The European collaborative Poseidon project says it has developed a scanner that can detect Legionella bacteria in under one hour rather than the 10 days of cultivation and analysis normally required.

The scanner, equipped with tiny sensors, uses the technique of surface plasmon resonance (SPR), a procedure that reads information from a refracted laser beam. According to Poseidon, this allows fast, highly sensitive, inexpensive detection from a small sample without the need for “labelling,” the process of binding to a protein in order to be detected.

“Poseidon is a first for detecting Legionella with light and provides an inexpensive, user-friendly, early warning system on an air conditioning unit,” said scientific coordinator, Roberto Pierobon. “We aim to reduce the time involved in a diagnosis from 10 days to less than one hour. In order to prevent outbreaks at critical times of the year, we should be talking about a matter of minutes, rather than days.”

SPR occurs when polarized beams of light hit a metal film at the interface of two media. A charge density oscillation of free electrons (or “surface plasmons”) at the metal film occurs, reducing the intensity of reflected light. The scale of the reduction depends on the substance on the metal at the interface. Information gathered can then be analyzed, and a pre-programmed pathogen confirmed, resulting in “an unambiguous detection” of the bacteria in situ, the group says.

“Detection and investigation of viruses and bacteria is a rapidly growing field in SPR bio sensing, but the detection has only been achieved in laboratory settings. With our unique SPR sensing architecture, Poseidon provides reliable measurement readouts of Legionella bacterial cells that are driven and entrapped on a custom sensing surface, specifically designed with opportune positive and negative controls,” Pierobon added.

“Cells remain intact throughout the whole fluid transportation system in the device and do not adhere to the piping and microfluidic channels.
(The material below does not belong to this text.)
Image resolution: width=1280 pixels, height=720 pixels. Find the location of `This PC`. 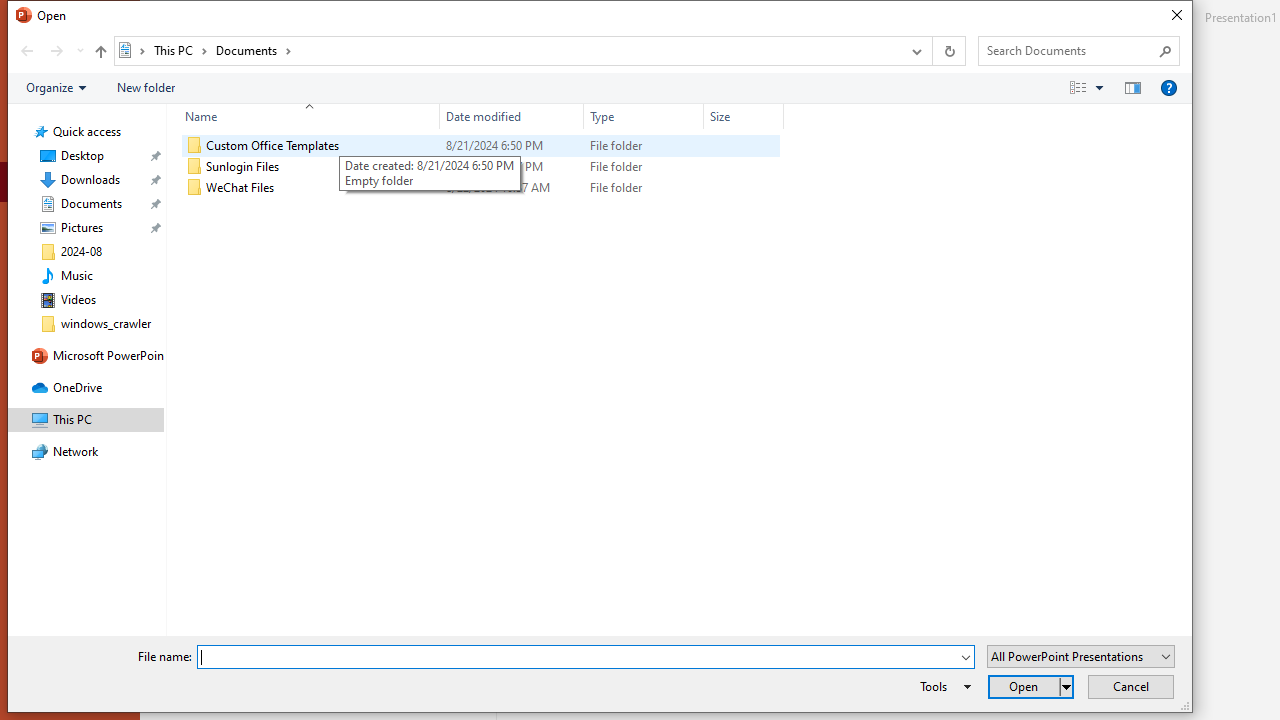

Virtually all of the bacteria cells in the sample are delivered to the sensing unit, giving extremely high sensitivity and specificity.”

Approximately 5,000 Legionella cases are reported annually in the U.S. every year, while 2013 saw 5,851 cases reported by 28 EU Member States and Norway, according to the European Centre for Disease Prevention & Control (ECDC).

Bruno Bellò, project coordinator and CEO of Clivet, one of the Poseidon partners, is excited about the implications for the future which could see detectors commercially available within three years. “The exciting feature of this device is that with future development, it could be recalibrated to look for other pathogens, which would provide incredible safety options for the environmental, medical, or food industries,” he said.

Italy-based Poseidon comprise a number of European partners, including Protolab, Clivet and ARC (Italy), Catlab (Spain), Metrohm Applikon (Netherlands), and Uppsala University (Sweden). Poseidon stands for ‘Plasmonic-based automated lab-on-chip sensor for the rapid in-situ detection of Legionella.’